L'envie et la pitié

Je ne suis pas économiste mais je crois comprendre assez bien ce que les Américains entendent par « Current account balance ». Il s'agit, pour une année donnée, du bilan général des entrées et sorties d'un pays : une sorte de balance commerciale étendue. Aux rentrées d'argent du pays (vente de biens et services, rentes, intérêts positifs, dividendes diverses) sont soustraites les sorties (achats, loyers, locations, licences, intérêts négatifs, amendes etc.) Simple.

S'agissant d'un pays, un account balance positif indique que le reste du monde lui doit de l'argent. Et s'il est négatif, il témoigne soit de la "confiance" qu'il inspire aux autres pays... riches.

Tout ça pour en venir où? Simplement à ce très intéressant tableau du site de la CIA.

Gosse, ma grand-mère (qui avait longtemps vécu dans la misère) mélangeait deux dictons pour me répéter ad nauseam qu'il vaut mieux faire envie que pitié, car on ne prête qu'aux riches.

Elle oubliait seulement qu'on peut se tromper sur la richesse réelle de ses débiteurs.
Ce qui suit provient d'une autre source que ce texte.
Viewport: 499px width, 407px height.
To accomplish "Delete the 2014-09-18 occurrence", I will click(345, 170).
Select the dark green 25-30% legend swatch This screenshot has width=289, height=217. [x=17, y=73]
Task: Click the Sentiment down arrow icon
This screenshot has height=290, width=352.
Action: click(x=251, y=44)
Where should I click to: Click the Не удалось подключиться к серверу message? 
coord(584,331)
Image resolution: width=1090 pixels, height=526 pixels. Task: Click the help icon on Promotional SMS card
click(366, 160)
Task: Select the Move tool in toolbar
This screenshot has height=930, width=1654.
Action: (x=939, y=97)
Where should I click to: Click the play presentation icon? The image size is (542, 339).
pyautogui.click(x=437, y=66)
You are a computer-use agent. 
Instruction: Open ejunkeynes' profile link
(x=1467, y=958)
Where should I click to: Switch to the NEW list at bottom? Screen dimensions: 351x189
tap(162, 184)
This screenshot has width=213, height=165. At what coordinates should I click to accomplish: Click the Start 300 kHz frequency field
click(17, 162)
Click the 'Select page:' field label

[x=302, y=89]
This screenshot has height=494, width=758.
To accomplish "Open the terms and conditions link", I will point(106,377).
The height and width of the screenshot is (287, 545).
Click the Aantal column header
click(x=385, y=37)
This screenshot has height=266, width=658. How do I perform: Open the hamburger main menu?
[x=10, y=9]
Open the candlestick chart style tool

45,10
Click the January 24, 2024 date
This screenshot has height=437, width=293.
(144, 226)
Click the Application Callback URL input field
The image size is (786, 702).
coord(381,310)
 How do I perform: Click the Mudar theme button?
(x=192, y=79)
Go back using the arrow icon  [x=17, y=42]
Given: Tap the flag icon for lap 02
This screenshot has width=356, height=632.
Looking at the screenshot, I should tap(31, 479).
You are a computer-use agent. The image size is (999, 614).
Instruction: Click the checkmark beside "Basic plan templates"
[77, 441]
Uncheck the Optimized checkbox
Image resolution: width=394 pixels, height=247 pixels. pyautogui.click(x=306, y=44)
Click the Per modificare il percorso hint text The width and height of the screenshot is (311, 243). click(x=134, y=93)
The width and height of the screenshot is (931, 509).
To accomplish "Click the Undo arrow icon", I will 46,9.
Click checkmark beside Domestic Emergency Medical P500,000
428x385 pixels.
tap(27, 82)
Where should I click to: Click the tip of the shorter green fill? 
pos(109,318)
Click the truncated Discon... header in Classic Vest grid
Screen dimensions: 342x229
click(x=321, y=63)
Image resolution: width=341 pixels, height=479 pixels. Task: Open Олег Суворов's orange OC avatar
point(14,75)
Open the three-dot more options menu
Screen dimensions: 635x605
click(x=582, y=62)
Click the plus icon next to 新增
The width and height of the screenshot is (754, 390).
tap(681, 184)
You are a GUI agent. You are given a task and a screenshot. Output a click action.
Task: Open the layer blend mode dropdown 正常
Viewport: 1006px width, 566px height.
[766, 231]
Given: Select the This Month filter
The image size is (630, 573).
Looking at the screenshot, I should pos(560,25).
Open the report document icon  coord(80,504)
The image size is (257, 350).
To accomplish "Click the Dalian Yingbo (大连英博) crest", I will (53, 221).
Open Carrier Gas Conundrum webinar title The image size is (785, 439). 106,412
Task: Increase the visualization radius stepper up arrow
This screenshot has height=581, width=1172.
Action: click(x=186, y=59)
Tout comme j'ai longtemps négligé de me fier à la CIA pour avoir une vision objective de la vigueur des États-Unis.

avk

One thought on “L'envie et la pitié

  1. Voila le tableau que je cherchais depuis pas mal de temps.
    Merci.
    Reste à en faire une vraie analyse économique parce que , lancée comme ca, c'est assez déroutant.